Nehemiah 8:1-3, 5-6, 9-10 (NRSV)


All the people gathered together into the square before the Water Gate. They told the scribe Ezra to bring the book of the law of Moses, which the LORD had given to Israel. Accordingly, the priest Ezra brought the law before the assembly, both men and women and all who could hear with understanding…He read from it facing the square before the Water Gate from early morning until midday, in the presence of the men and the women and those who could understand; and the ears of all the people were attentive to the book of the law. And Ezra opened the book in the sight of all the people, for he was standing above all the people; and when he opened it, all the people stood up. Then Ezra blessed the LORD, the great God, and all the people answered, "Amen, Amen," lifting up their hands. Then they bowed their heads and worshiped the LORD with their faces to the ground.

And Nehemiah, who was the governor, and Ezra the priest and scribe, and the Levites who taught the people said to all the people, "This day is holy to the LORD your God; do not mourn or weep." For all the people wept when they heard the words of the law. Then he said to them, "Go your way, eat the fat and drink sweet wine and send portions of them to those for whom nothing is prepared, for this day is holy to our LORD; and do not be grieved, for the joy of the LORD is your strength."

 

Luke 4:14-30 (NRSV)

Then Jesus, filled with the power of the Spirit, returned to Galilee, and a report about him spread through all the surrounding country. He began to teach in their synagogues and was praised by everyone.

When he came to Nazareth, where he had been brought up, he went to the synagogue on the sabbath day, as was his custom. He stood up to read, and the scroll of the prophet Isaiah was given to him. He unrolled the scroll and found the place where it was written:

‘The Spirit of the Lord is upon me,

   because he has anointed me

     to bring good news to the poor.

He has sent me to proclaim release to the captives

   and recovery of sight to the blind,

     to let the oppressed go free,

to proclaim the year of the Lord’s favour.’

And he rolled up the scroll, gave it back to the attendant, and sat down.
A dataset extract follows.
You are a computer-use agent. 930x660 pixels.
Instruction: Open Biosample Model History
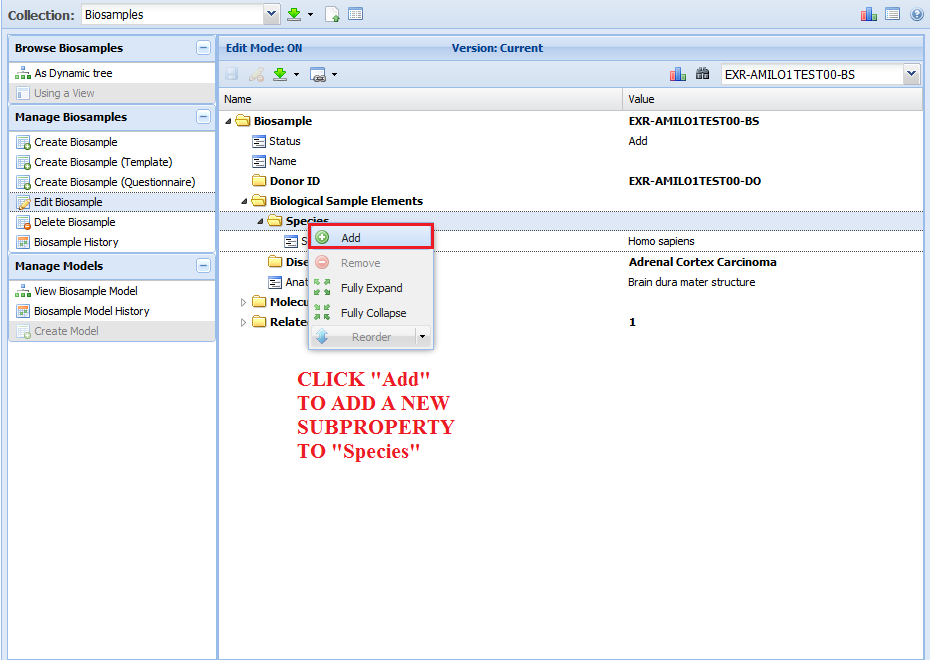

The eyes of all in the synagogue were fixed on him. Then he began to say to them, ‘Today this scripture has been fulfilled in your hearing.’ All spoke well of him and were amazed at the gracious words that came from his mouth. They said, ‘Is not this Joseph’s son?’

He said to them, ‘Doubtless you will quote to me this proverb, “Doctor, cure yourself!” And you will say, “Do here also in your home town the things that we have heard you did at Capernaum.” ’ And he said, ‘Truly I tell you, no prophet is accepted in the prophet’s home town. But the truth is, there were many widows in Israel in the time of Elijah, when the heaven was shut up for three years and six months, and there was a severe famine over all the land; yet Elijah was sent to none of them except to a widow at Zarephath in Sidon. There were also many lepers in Israel in the time of the prophet Elisha, and none of them was cleansed except Naaman the Syrian.’ When they heard this, all in the synagogue were filled with rage. They got up, drove him out of the town, and led him to the brow of the hill on which their town was built, so that they might hurl him off the cliff. But he passed through the midst of them and went on his way.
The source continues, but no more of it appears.